💡 Pourquoi c'est important
Cet article illustre une tendance en Afrique où des dirigeants utilisent des crises ou des réformes pour justifier un maintien au pouvoir, remettant en cause les équilibres constitutionnels.
🔑 Points clés
- Félix Tshisekedi évoque la possibilité d’un troisième mandat en 2028, invoquant l’insécurité et des réformes judiciaires
- L’opposition accuse le président de vouloir contourner la Constitution pour rester au pouvoir
- La Constitution de 2006, symbole de stabilité après la dictature, est menacée par cette révision
📝 Résumé
En République démocratique du Congo, le président Félix Tshisekedi a laissé entendre qu’il pourrait briguer un troisième mandat, sans l’annoncer officiellement.

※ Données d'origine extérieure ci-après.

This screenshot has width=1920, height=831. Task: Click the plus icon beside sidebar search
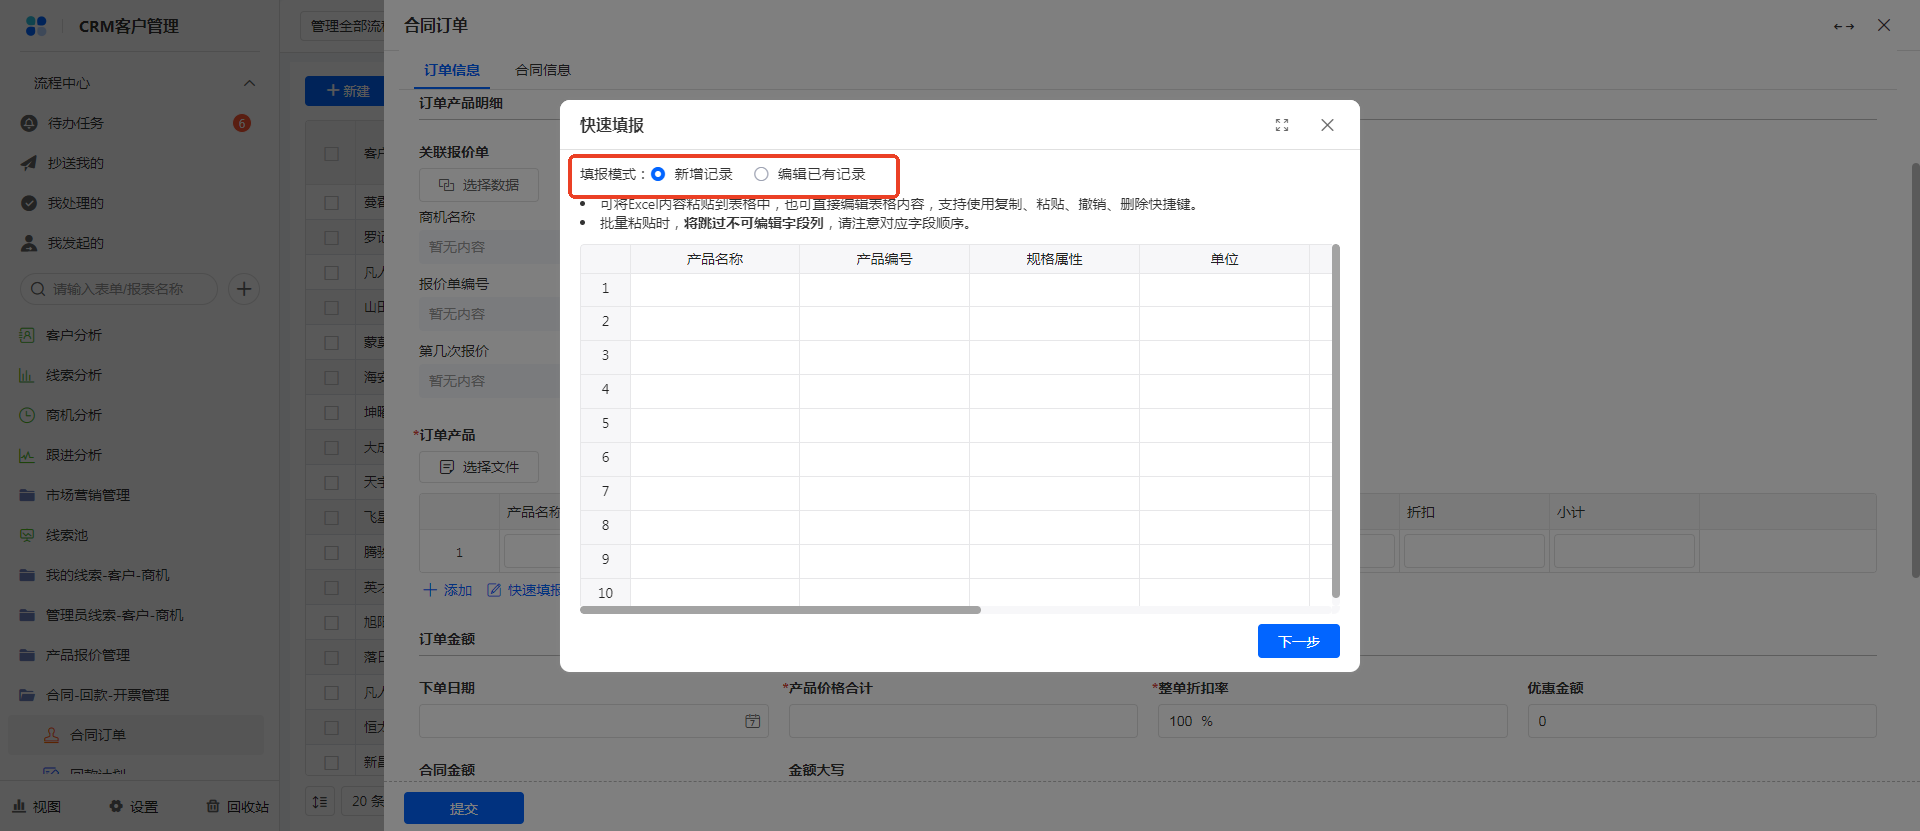click(244, 289)
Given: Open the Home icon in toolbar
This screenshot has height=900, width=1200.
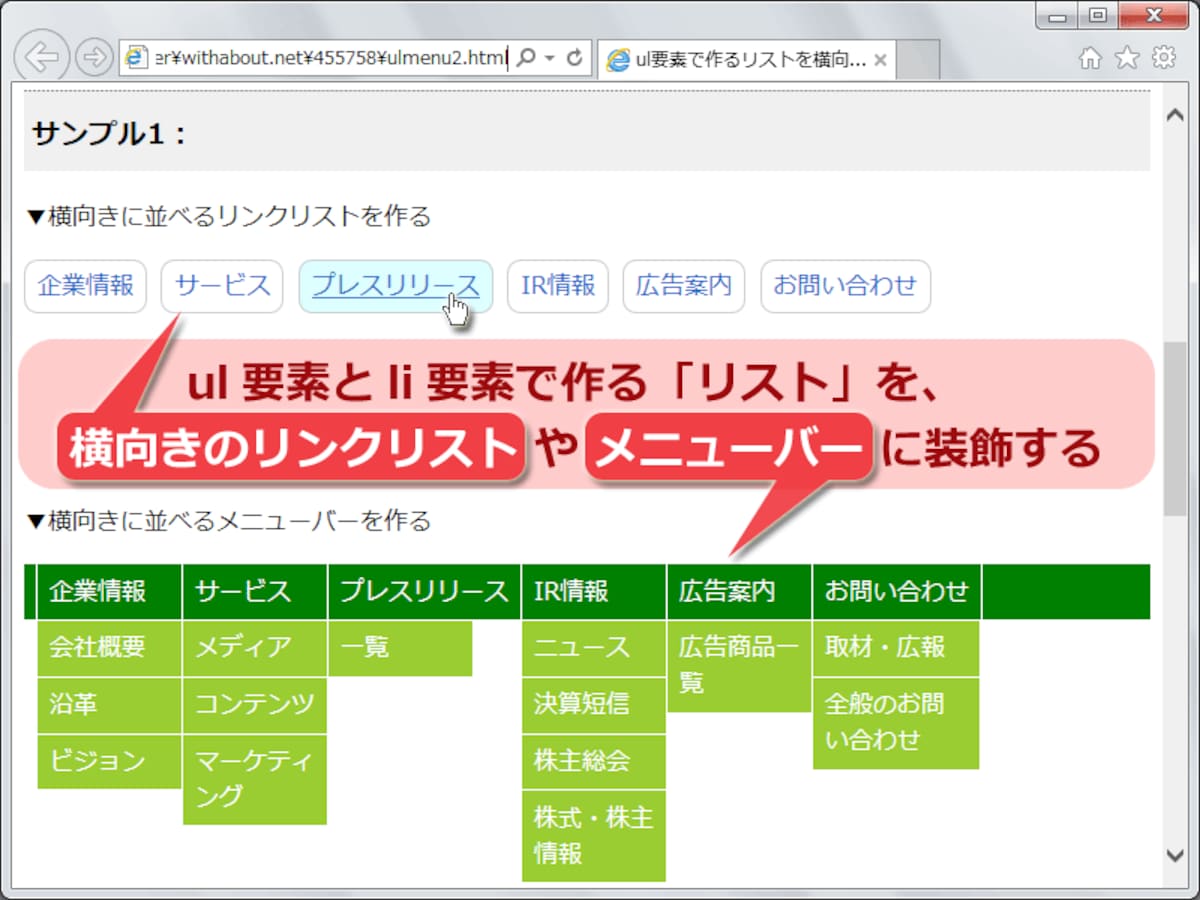Looking at the screenshot, I should click(1090, 58).
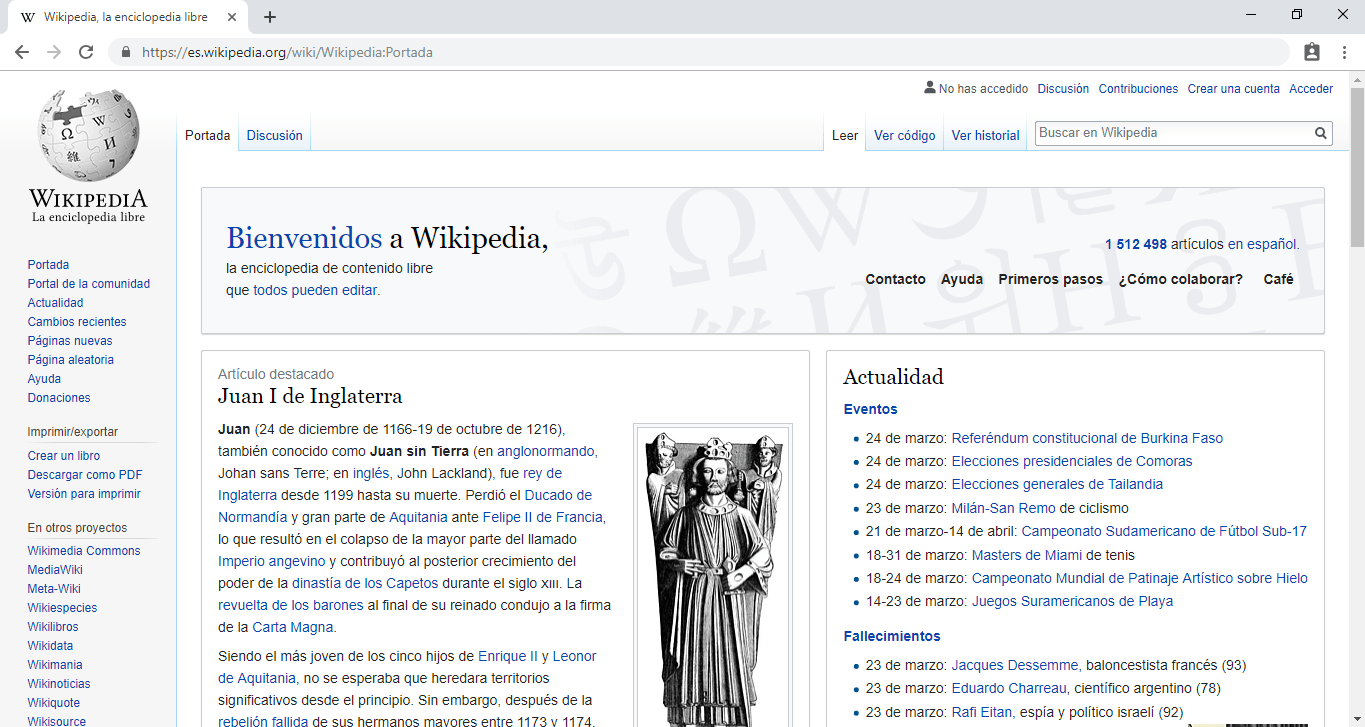
Task: Click the page vertical scrollbar
Action: (x=1357, y=400)
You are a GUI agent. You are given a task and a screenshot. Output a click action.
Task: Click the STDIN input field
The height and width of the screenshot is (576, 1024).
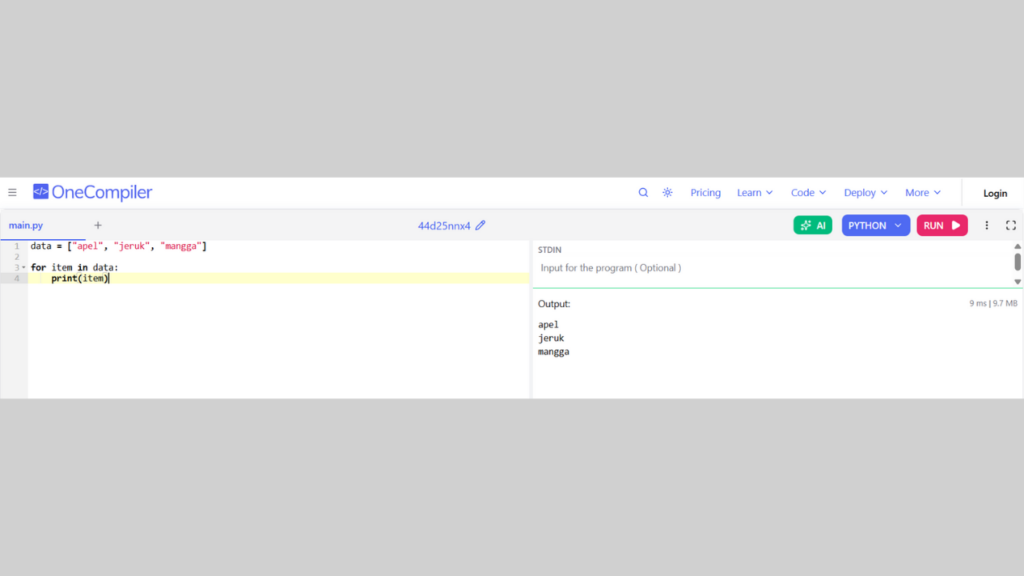[770, 268]
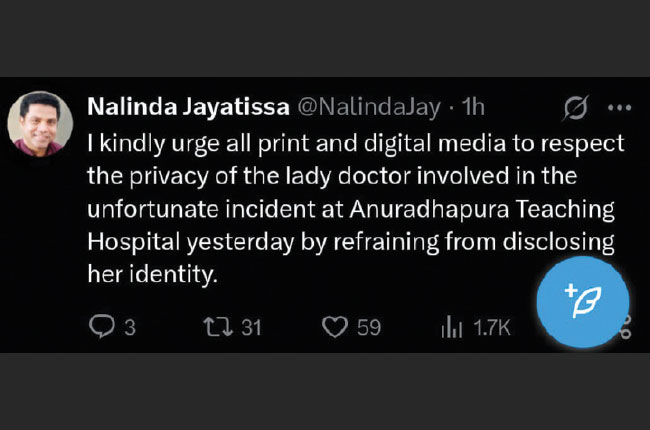Image resolution: width=650 pixels, height=430 pixels.
Task: Click the 1.7K views count
Action: point(492,328)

Il a justifié cette possibilité en évoquant l’impossibilité d’organiser des élections en 2028 à cause de l’insécurité dans l’est du pays, où des rebelles occupent des villes entières. Il a aussi évoqué des réformes judiciaires exigées par un accord avec les États-Unis, sans préciser comment ces changements dépendraient d’un troisième mandat. Ce scénario rappelle d’autres cas en Afrique où des dirigeants modifient la Constitution pour rester au pouvoir. L’opposition et certains observateurs y voient une manœuvre pour contourner la limite des mandats. La Constitution de 2006, acquise après des décennies de dictature, est aujourd’hui menacée par cette volonté de révision.